The lines from the one holding "You are a computer-use" through the end of the records below are to be written out exactly, and nothing else; pictures are to be left out.

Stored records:
= Beginning of Section =

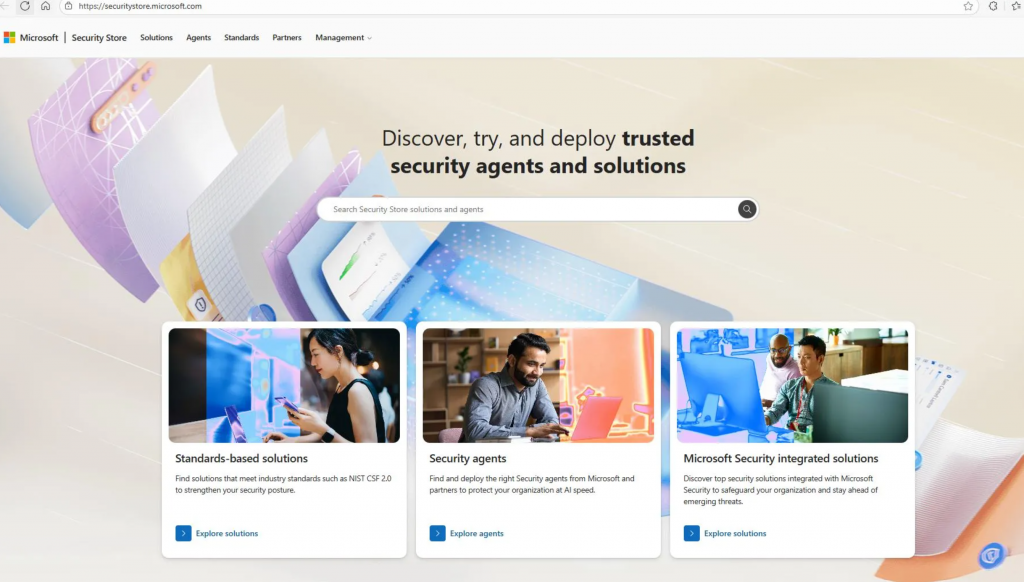
Task: Open the Agents menu item
Action: pyautogui.click(x=199, y=38)
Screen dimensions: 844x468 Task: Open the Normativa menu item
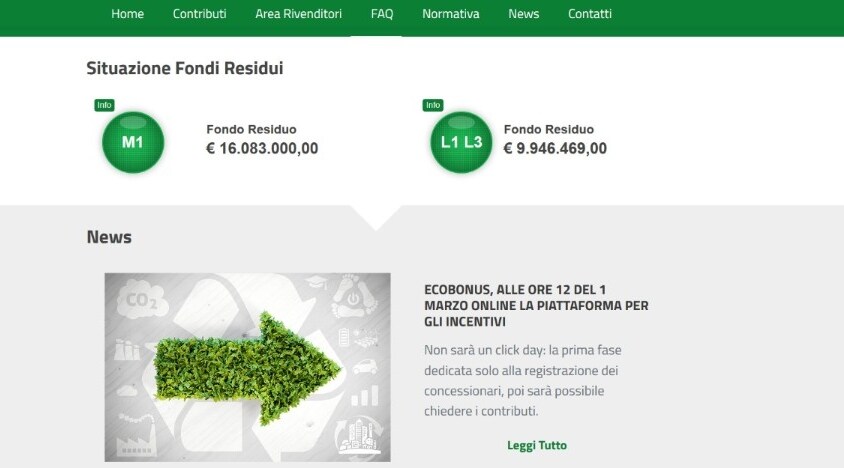(450, 14)
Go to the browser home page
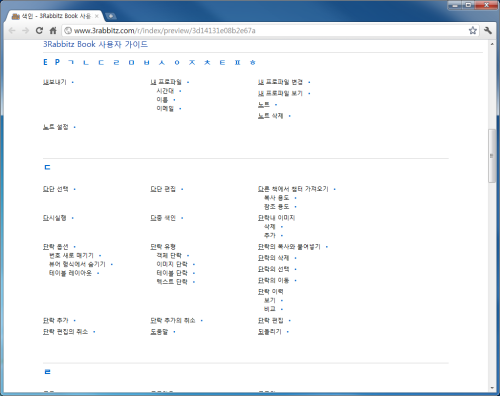This screenshot has height=396, width=500. 53,31
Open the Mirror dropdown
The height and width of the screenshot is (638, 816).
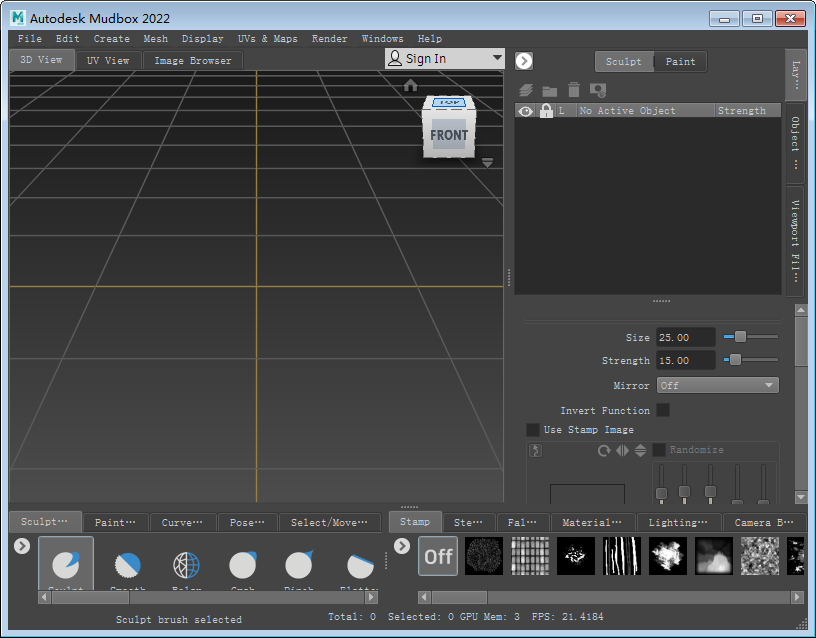coord(717,385)
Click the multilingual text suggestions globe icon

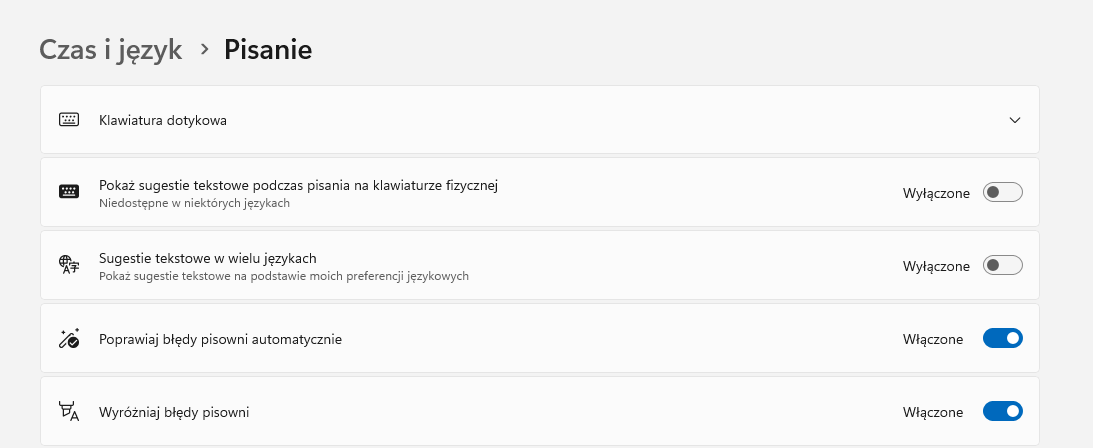tap(69, 265)
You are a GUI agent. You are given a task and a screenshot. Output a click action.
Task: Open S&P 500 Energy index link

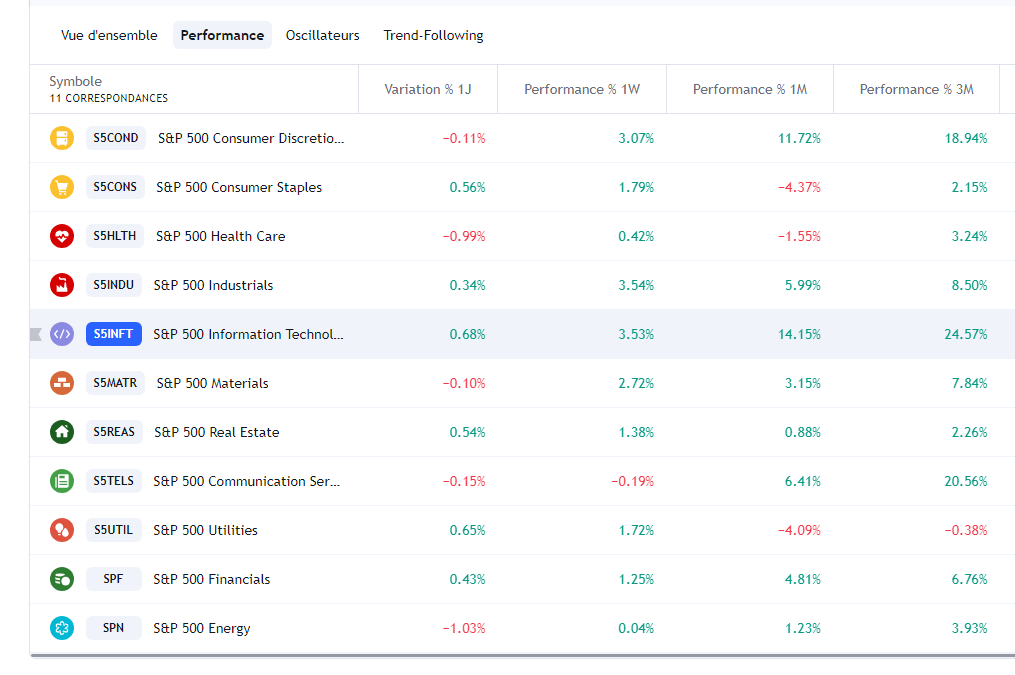202,628
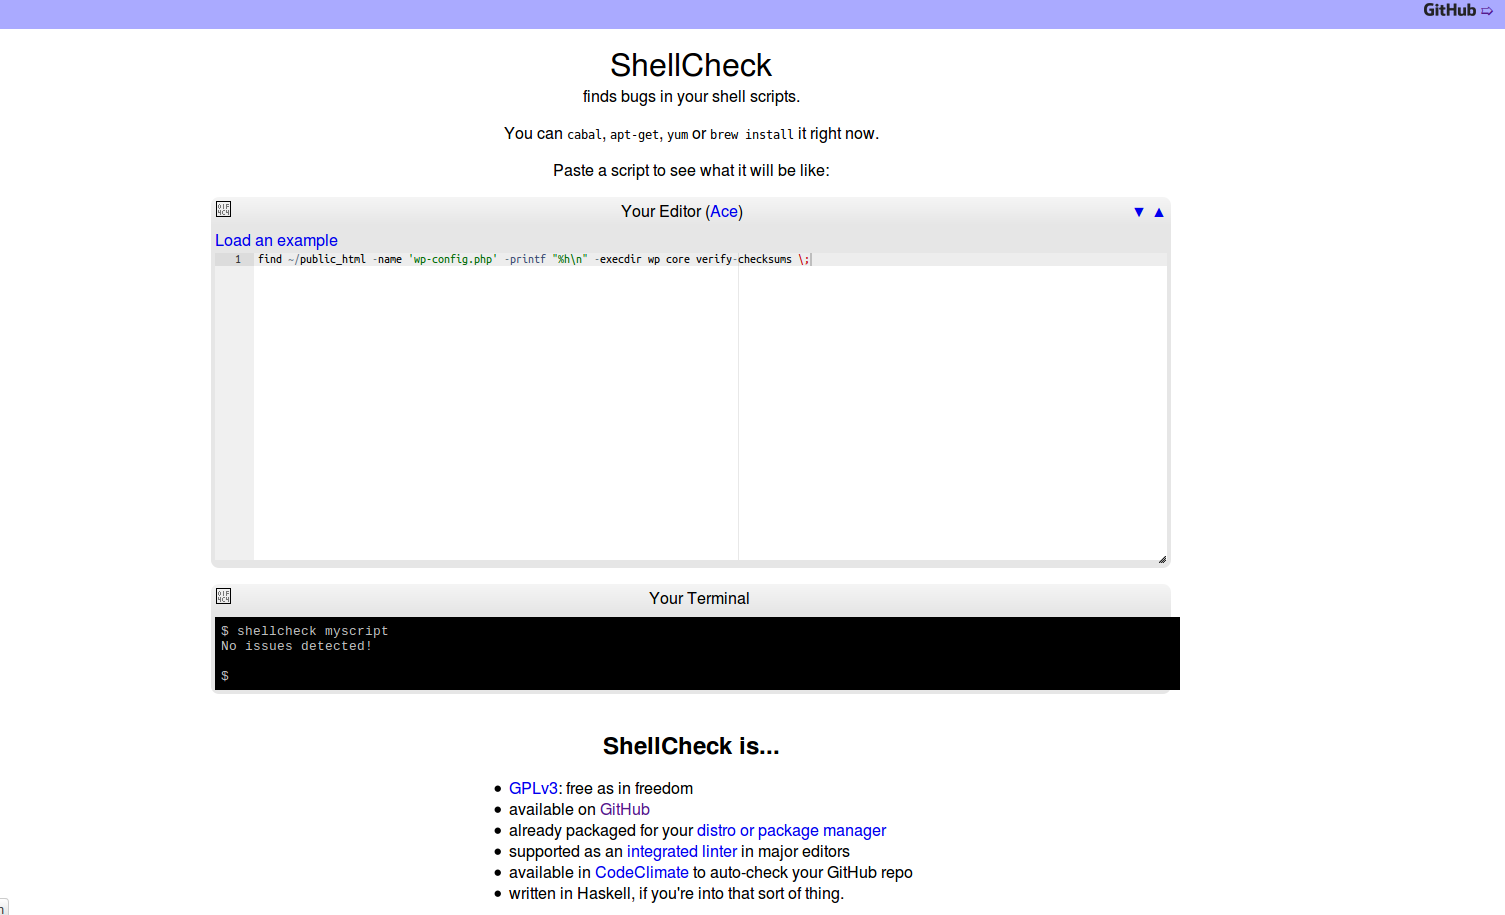
Task: Follow the GitHub link in the features list
Action: click(624, 809)
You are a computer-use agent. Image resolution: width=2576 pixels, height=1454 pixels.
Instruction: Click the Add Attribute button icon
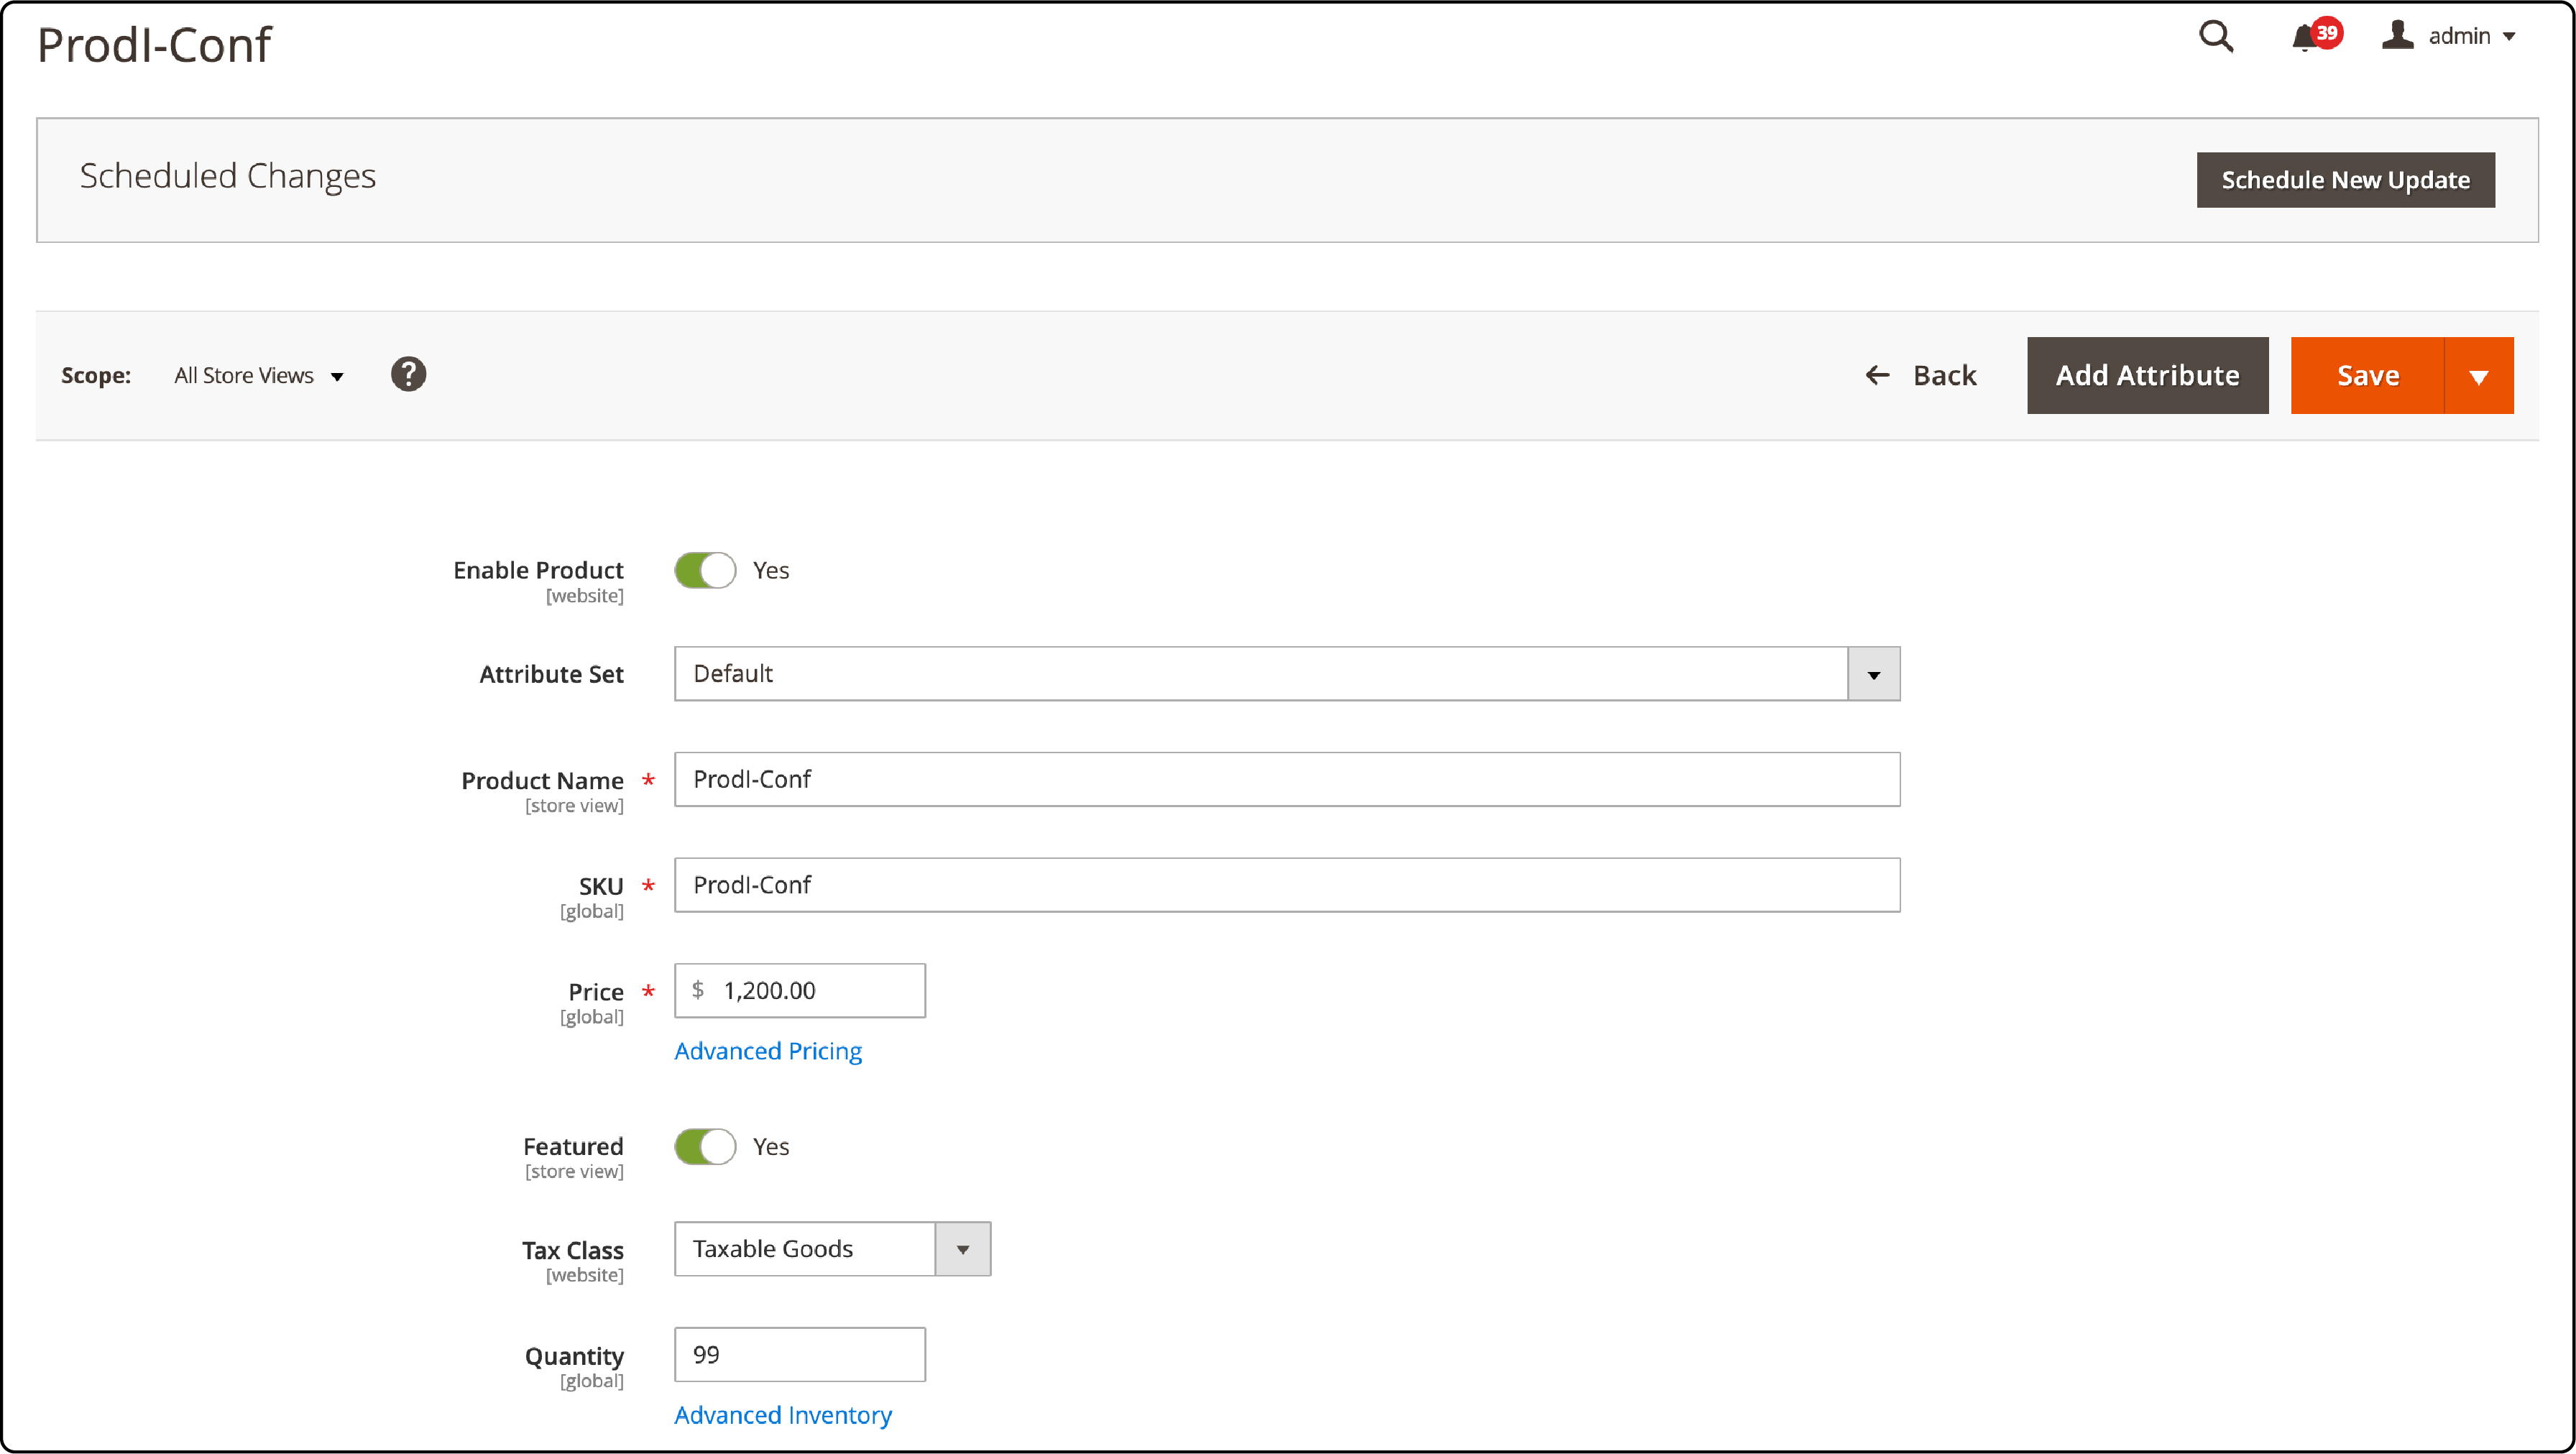pyautogui.click(x=2148, y=375)
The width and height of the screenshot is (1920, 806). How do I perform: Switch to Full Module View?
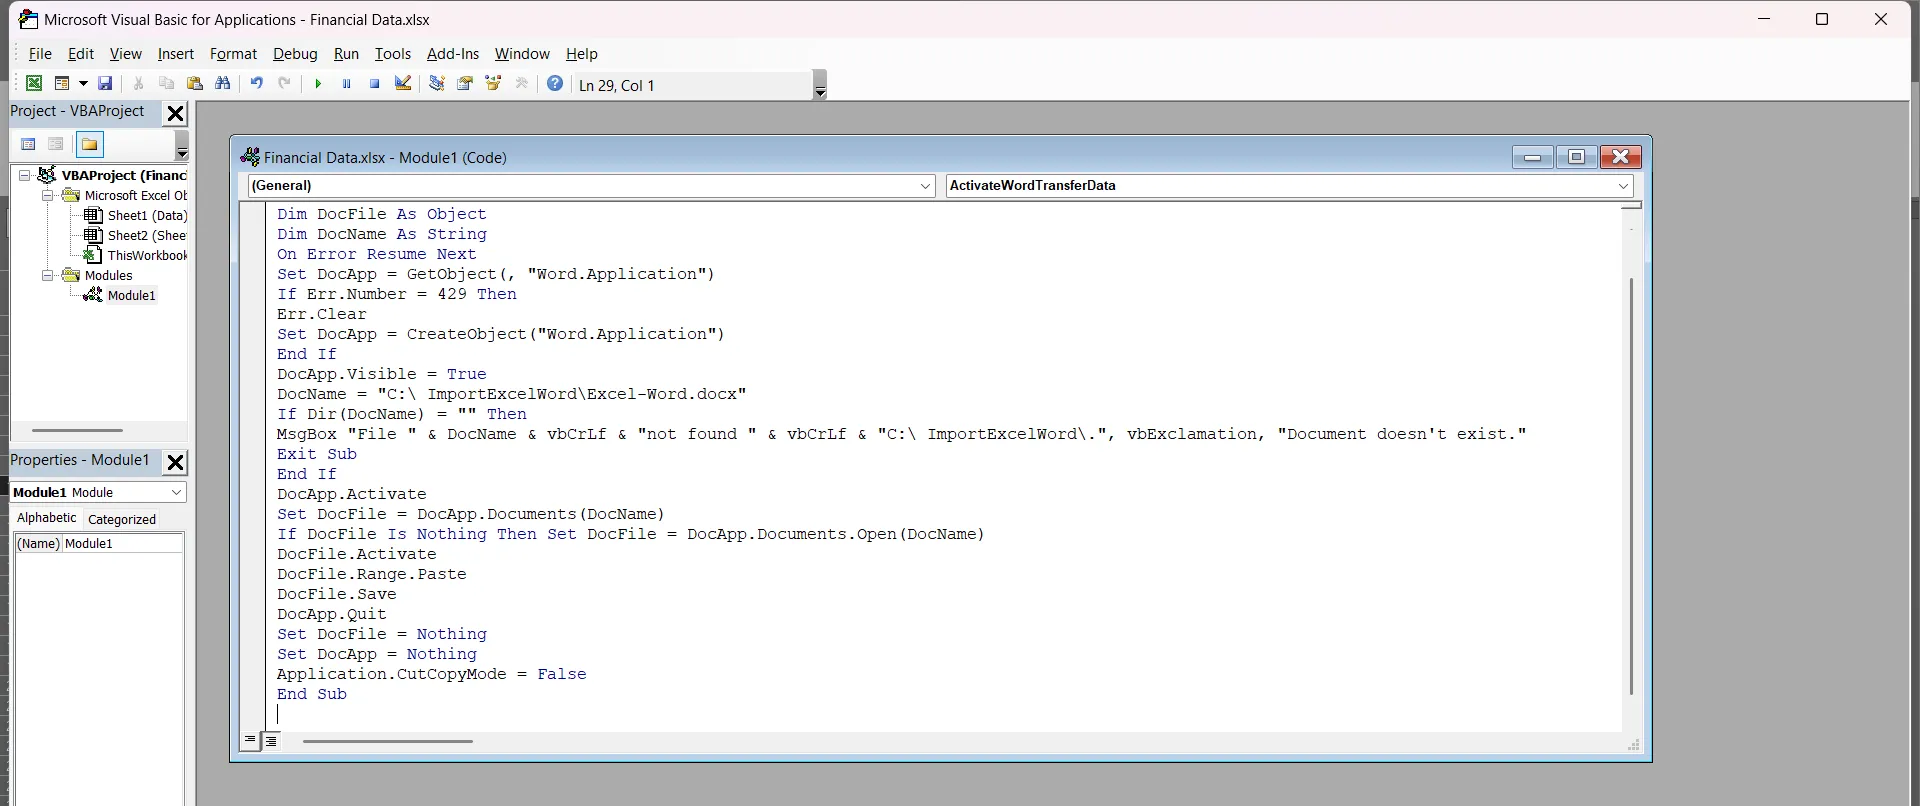pos(271,741)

= End of Section =

ANSWER BELOW —
You are a computer-use agent. Image resolution: width=2576 pixels, height=1454 pixels.
Instruction: Click the Add Attribute button icon
pyautogui.click(x=2148, y=375)
The width and height of the screenshot is (1920, 806). How do I perform: Switch to Full Module View?
pos(271,741)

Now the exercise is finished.